Top of DATASET ENTRIES
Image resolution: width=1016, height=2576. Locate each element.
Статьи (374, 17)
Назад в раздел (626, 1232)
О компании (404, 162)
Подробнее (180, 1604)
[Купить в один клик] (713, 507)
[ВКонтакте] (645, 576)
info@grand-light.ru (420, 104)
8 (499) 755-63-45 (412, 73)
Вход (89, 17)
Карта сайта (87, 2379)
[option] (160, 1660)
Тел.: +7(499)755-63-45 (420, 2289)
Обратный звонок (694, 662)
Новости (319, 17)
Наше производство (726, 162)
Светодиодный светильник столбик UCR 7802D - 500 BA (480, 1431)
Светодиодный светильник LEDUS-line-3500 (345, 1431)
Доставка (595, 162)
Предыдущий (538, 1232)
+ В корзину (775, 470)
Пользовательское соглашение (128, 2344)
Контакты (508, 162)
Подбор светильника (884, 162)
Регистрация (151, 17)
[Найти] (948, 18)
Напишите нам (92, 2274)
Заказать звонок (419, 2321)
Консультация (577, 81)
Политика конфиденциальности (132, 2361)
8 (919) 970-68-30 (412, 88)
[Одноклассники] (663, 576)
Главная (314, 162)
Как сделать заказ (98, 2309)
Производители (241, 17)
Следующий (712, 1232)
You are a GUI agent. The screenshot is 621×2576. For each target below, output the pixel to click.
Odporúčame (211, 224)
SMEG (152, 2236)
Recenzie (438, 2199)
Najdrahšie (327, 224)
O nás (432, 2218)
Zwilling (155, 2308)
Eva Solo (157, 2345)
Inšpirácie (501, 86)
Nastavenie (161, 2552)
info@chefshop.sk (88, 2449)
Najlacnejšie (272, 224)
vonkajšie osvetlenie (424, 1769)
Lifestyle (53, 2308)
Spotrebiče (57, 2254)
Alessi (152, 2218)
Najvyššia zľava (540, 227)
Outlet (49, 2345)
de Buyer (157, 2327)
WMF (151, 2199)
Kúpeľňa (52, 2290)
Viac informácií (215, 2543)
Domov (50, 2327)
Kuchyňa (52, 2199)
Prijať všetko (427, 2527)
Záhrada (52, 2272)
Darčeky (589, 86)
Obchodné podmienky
Bottom of DATASET ENTRIES
TASK BRIEF ▸ What you need to do is retype all the entries exactly as written.

EXERCISE SOLUTION ▸
Image resolution: width=1016, height=2576. Locate each element.
Статьи (374, 17)
Назад в раздел (626, 1232)
О компании (404, 162)
Подробнее (180, 1604)
[Купить в один клик] (713, 507)
[ВКонтакте] (645, 576)
info@grand-light.ru (420, 104)
8 (499) 755-63-45 (412, 73)
Вход (89, 17)
Карта сайта (87, 2379)
[option] (160, 1660)
Тел.: +7(499)755-63-45 (420, 2289)
Обратный звонок (694, 662)
Новости (319, 17)
Наше производство (726, 162)
Светодиодный светильник столбик UCR 7802D - 500 BA (480, 1431)
Светодиодный светильник LEDUS-line-3500 (345, 1431)
Доставка (595, 162)
Предыдущий (538, 1232)
+ В корзину (775, 470)
Пользовательское соглашение (128, 2344)
Контакты (508, 162)
Подбор светильника (884, 162)
Регистрация (151, 17)
[Найти] (948, 18)
Напишите нам (92, 2274)
Заказать звонок (419, 2321)
Консультация (577, 81)
Политика конфиденциальности (132, 2361)
8 (919) 970-68-30 (412, 88)
[Одноклассники] (663, 576)
Главная (314, 162)
Как сделать заказ (98, 2309)
Производители (241, 17)
Следующий (712, 1232)
You are a GUI agent. The screenshot is 621×2576. For each target below, output the pixel to click.
Odporúčame (211, 224)
SMEG (152, 2236)
Recenzie (438, 2199)
Najdrahšie (327, 224)
O nás (432, 2218)
Zwilling (155, 2308)
Eva Solo (157, 2345)
Inšpirácie (501, 86)
Nastavenie (161, 2552)
info@chefshop.sk (88, 2449)
Najlacnejšie (272, 224)
vonkajšie osvetlenie (424, 1769)
Lifestyle (53, 2308)
Spotrebiče (57, 2254)
Alessi (152, 2218)
Najvyššia zľava (540, 227)
Outlet (49, 2345)
de Buyer (157, 2327)
WMF (151, 2199)
Kúpeľňa (52, 2290)
Viac informácií (215, 2543)
Domov (50, 2327)
Kuchyňa (52, 2199)
Prijať všetko (427, 2527)
Záhrada (52, 2272)
Darčeky (589, 86)
Obchodné podmienky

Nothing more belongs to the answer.